La mascarade politique a commencé et tout le monde aura deviné les raisons de cette agitation qui apparait de plus en plus au grand jour à mesure que les échéances électorales approchent. Ces scènes se constatent à chaque fin de mandat, et bien sûr à l’approche des nouvelles investitures locales ou nationales. Les trottoirs et les rues sont balayés quotidiennement se demandant où étaient nos agents communaux durant les mois et les années écoulés. Les arbres ornementaux, qui avaient pris des formes fantasmagoriques tellement qu’ils étaient abandonnés, bénéficient des soins d’un tailleur-horticole. Nos élus locaux qui dormaient dans des bureaux assez confortables se réveillent, à contrecœur, pour tenter comme à l’accoutumée de séduire les électeurs dans l’espoir de se faire réélire.
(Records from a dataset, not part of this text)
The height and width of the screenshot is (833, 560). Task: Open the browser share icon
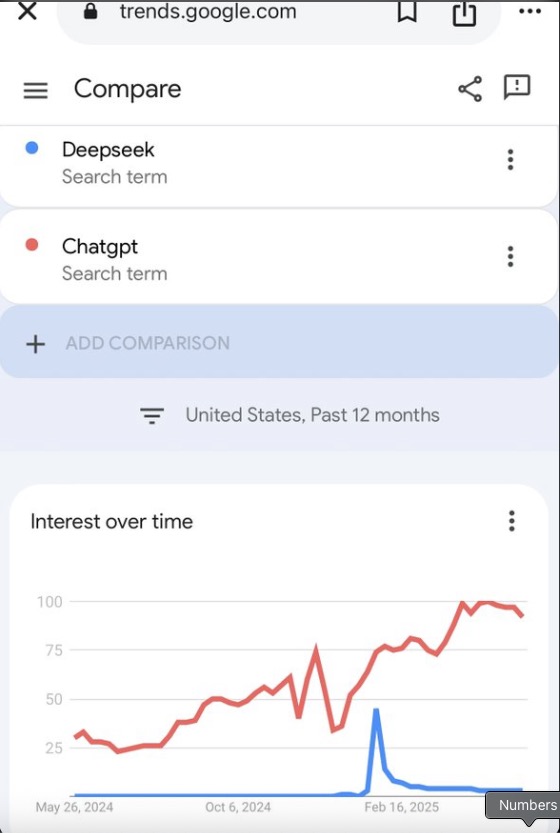[464, 13]
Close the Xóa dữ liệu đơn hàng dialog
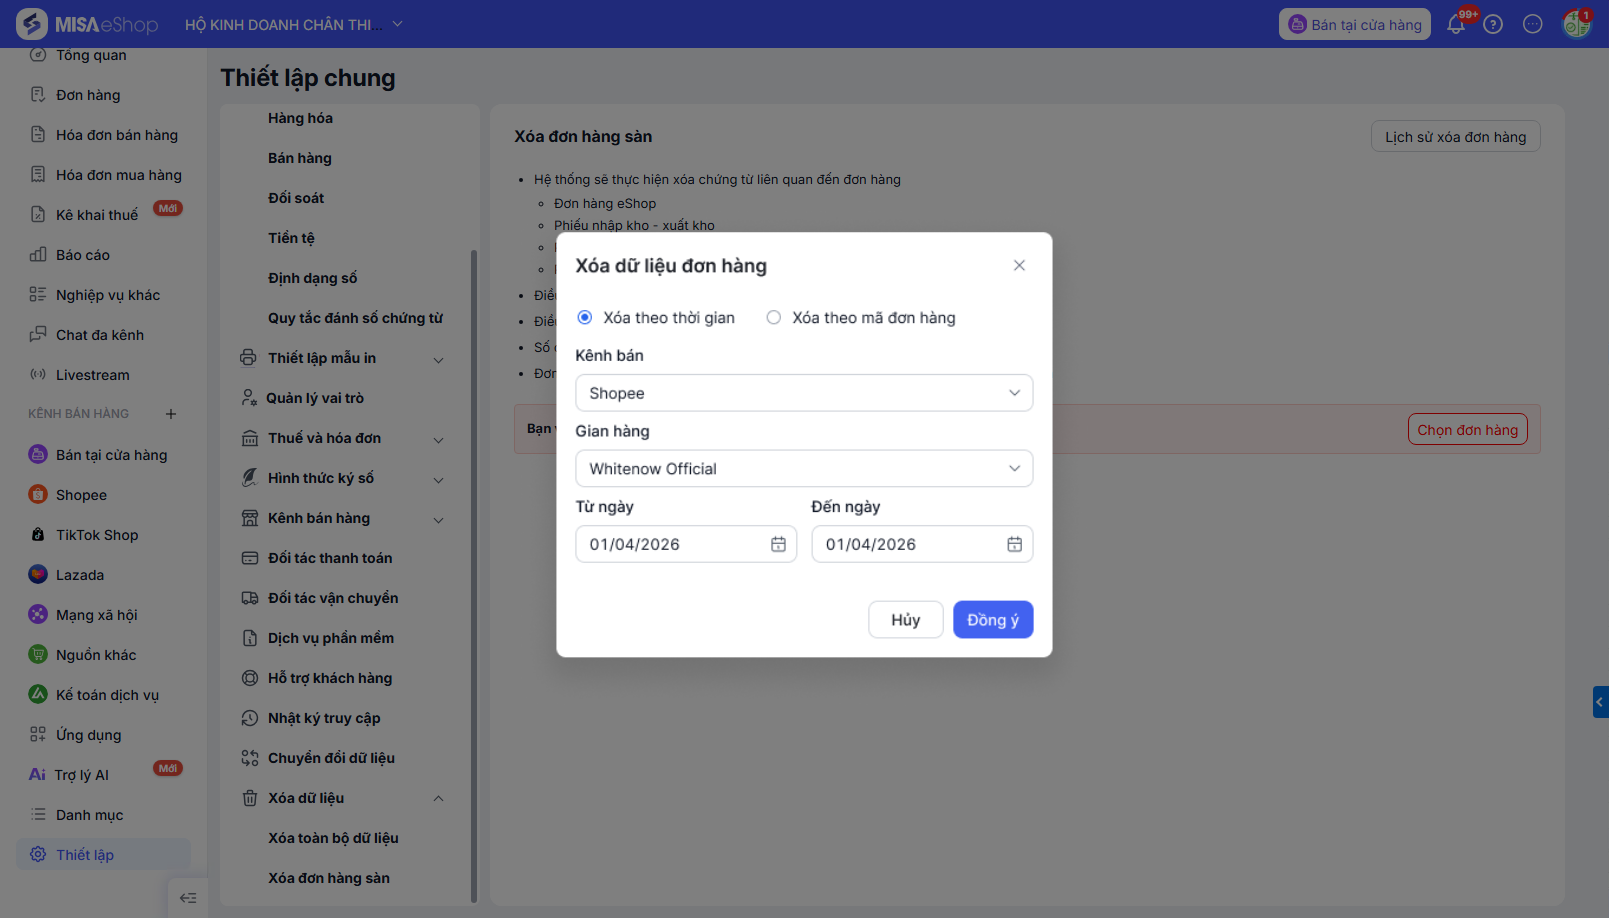Image resolution: width=1609 pixels, height=918 pixels. point(1019,266)
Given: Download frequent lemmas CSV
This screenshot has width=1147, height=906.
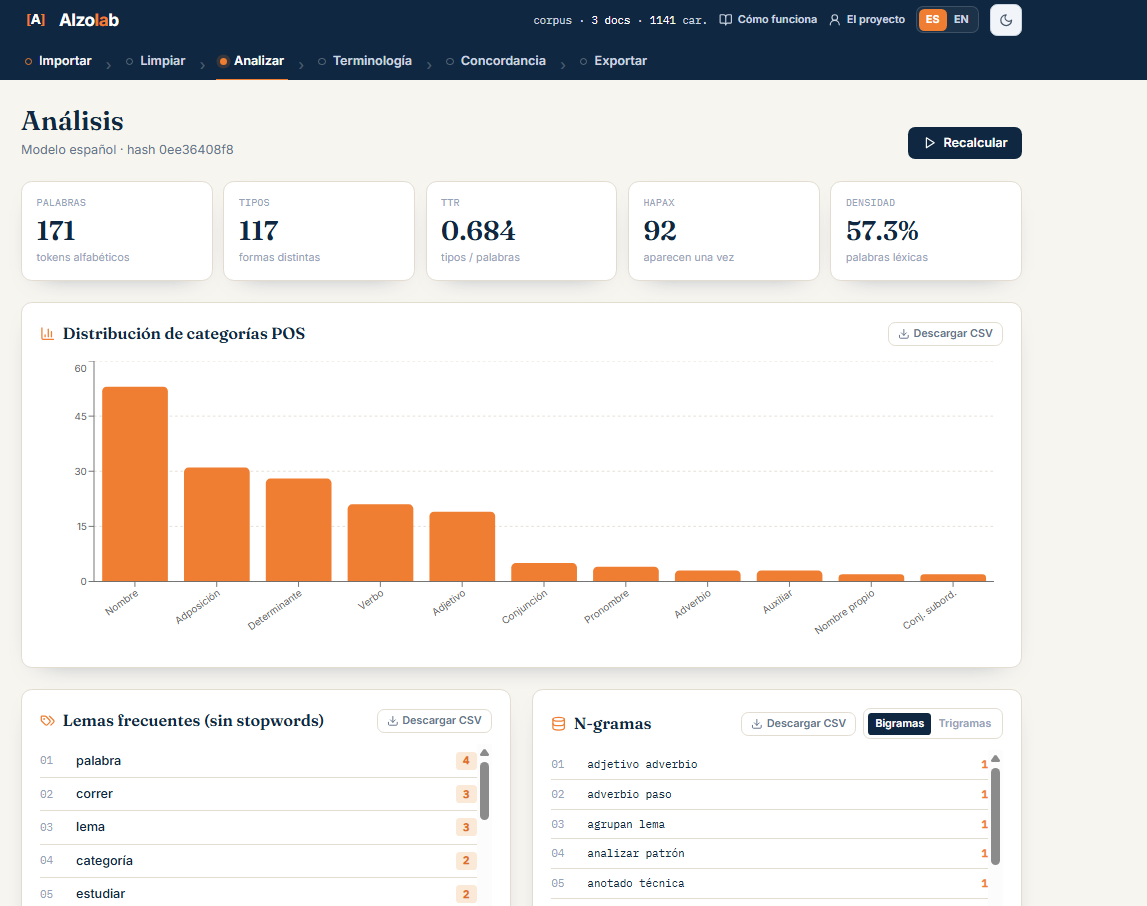Looking at the screenshot, I should point(435,720).
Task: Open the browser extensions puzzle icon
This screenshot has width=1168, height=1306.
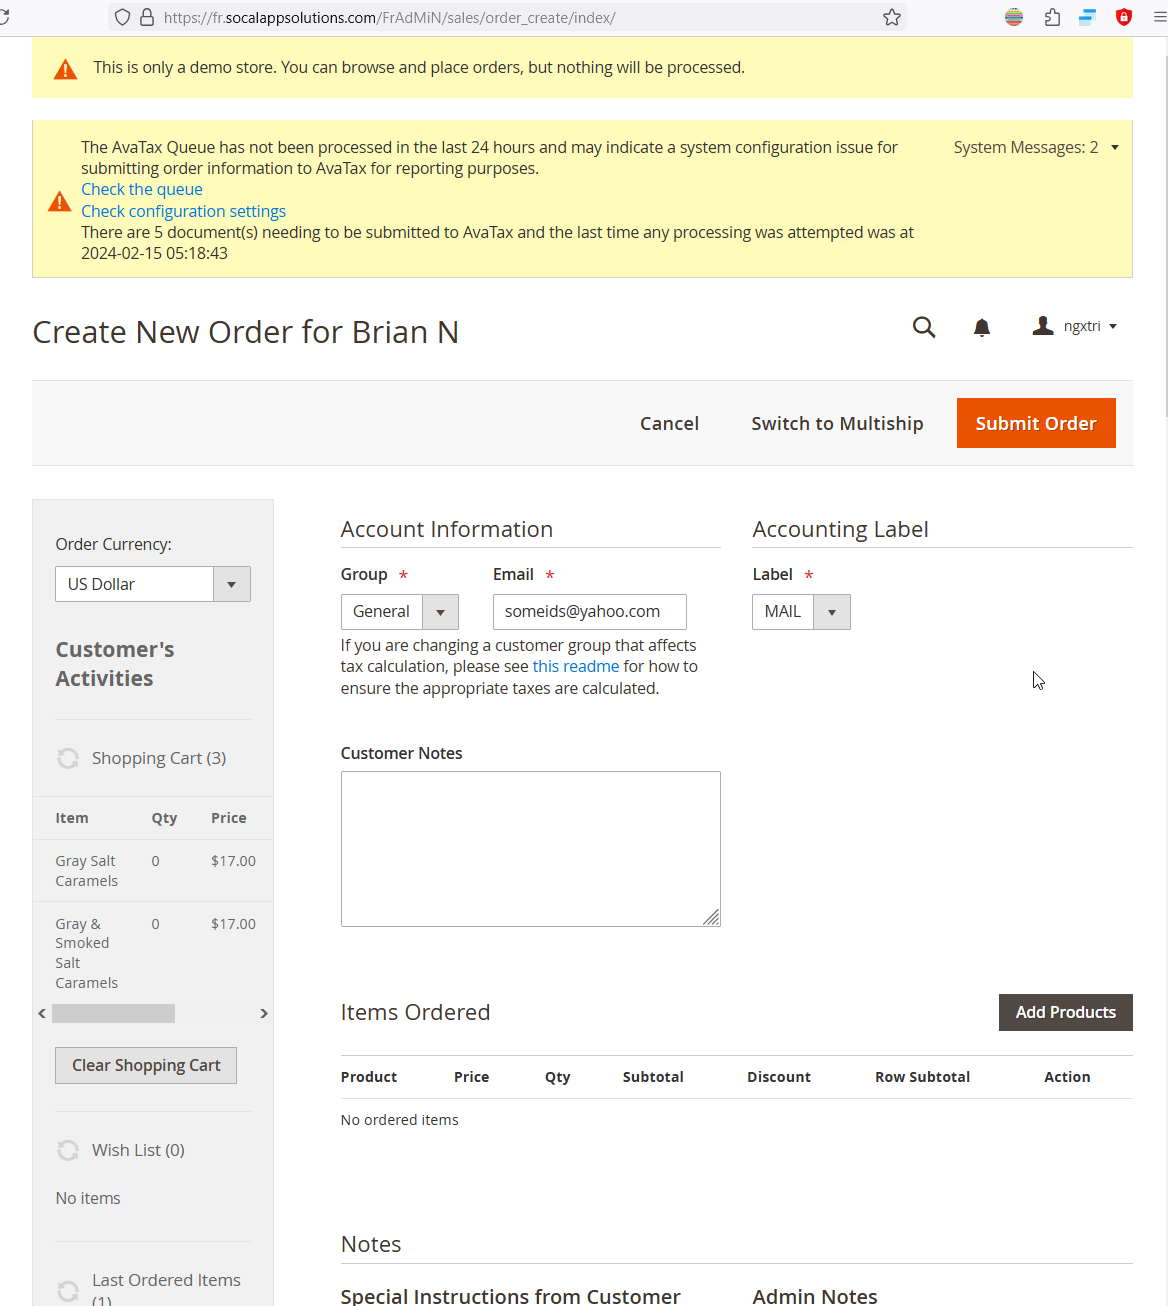Action: 1052,17
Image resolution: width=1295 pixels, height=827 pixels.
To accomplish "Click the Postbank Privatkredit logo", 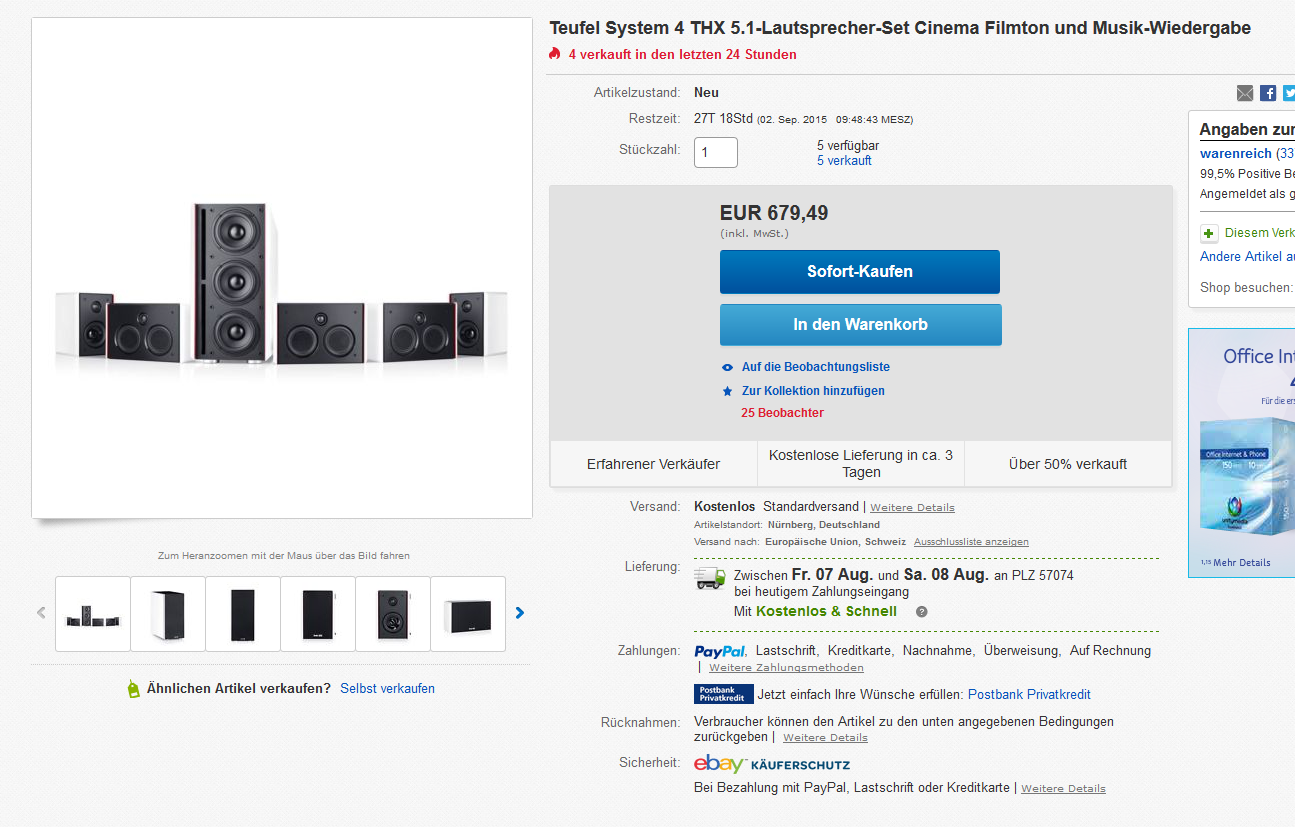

Cette attitude s’apparente à du mépris à l’égard de ceux qui ont investi toute leur confiance en eux pour une amélioration de leur quotidien. Mais les citoyens ne sont pas dupes.

De nouvelles associations naissent comme par enchantement, qui pour développer la ville ou la wilaya, qui pour s’afficher comme défenseur des Droits de l’Homme ou de la liberté d’expression, qui pour la création d’emplois pour ratisser large dans l’espace jeunesse qui reste un excellent réservoir de voix potentielles. Et j’en passe.

Mais quelle est l’analyse du citoyen sur cette mascarade qui se répète à chaque fin de mandat ?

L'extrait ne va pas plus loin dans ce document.